Leo: Slumdog Millionaire.
Anton: Exactly.
So you take that situation, and money’s not even a concern. It doesn’t exist for you, you don’t even have access to the idea of it.
Leo: You’ve never seen it before, you’ve never even held a coin. Never felt its cool pleasures.
Anton: Don’t be fucking smart.
It’s not a concern, you think in terms of goods and services, of keeping your kids alive, and you’d think that would be what’s dragging you down, but it’s not.
Leo: If you don’t have any money, you don’t have any power, and if you don’t have any power, any control of your situation, you get depressed.
Anton: No, that’s not it, money’s the filter through which we view our depression. It’s the lens, but it’s not the causation.
Pause. Anton takes a long drag of his cigarette. He exhales smoke around his face.

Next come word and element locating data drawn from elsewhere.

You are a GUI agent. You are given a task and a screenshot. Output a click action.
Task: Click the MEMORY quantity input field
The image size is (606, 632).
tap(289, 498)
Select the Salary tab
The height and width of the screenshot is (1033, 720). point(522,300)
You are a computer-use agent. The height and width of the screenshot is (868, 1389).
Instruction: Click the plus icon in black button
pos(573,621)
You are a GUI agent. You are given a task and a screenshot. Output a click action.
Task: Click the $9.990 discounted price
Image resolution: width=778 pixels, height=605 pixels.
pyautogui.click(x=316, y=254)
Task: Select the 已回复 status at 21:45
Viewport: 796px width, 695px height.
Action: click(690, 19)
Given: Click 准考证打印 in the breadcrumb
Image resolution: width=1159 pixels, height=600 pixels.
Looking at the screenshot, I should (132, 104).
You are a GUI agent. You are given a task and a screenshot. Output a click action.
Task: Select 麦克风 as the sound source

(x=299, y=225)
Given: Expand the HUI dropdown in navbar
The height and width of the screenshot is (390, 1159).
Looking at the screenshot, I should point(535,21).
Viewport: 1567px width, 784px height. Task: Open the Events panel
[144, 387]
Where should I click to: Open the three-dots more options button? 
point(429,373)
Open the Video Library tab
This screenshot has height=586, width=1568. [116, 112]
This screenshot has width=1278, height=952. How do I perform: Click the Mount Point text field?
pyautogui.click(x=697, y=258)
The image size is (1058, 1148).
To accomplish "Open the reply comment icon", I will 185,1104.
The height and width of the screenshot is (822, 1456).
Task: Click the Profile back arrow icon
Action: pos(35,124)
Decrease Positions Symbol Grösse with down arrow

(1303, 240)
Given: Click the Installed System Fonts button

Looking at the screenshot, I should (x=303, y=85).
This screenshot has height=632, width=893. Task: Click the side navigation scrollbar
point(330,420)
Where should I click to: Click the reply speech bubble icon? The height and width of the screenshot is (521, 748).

Anton: In places where money isn’t a factor, they still feel it. They still get down, it’s something else.
A man who doesn’t have money, who’s never heard of it, who doesn’t even think in those terms, who doesn’t want the things that money can buy, he still wakes up under a dark cloud.
Leo: But I think–
Anton: There’s a great sadness in the world, and we’re all just running for shelter.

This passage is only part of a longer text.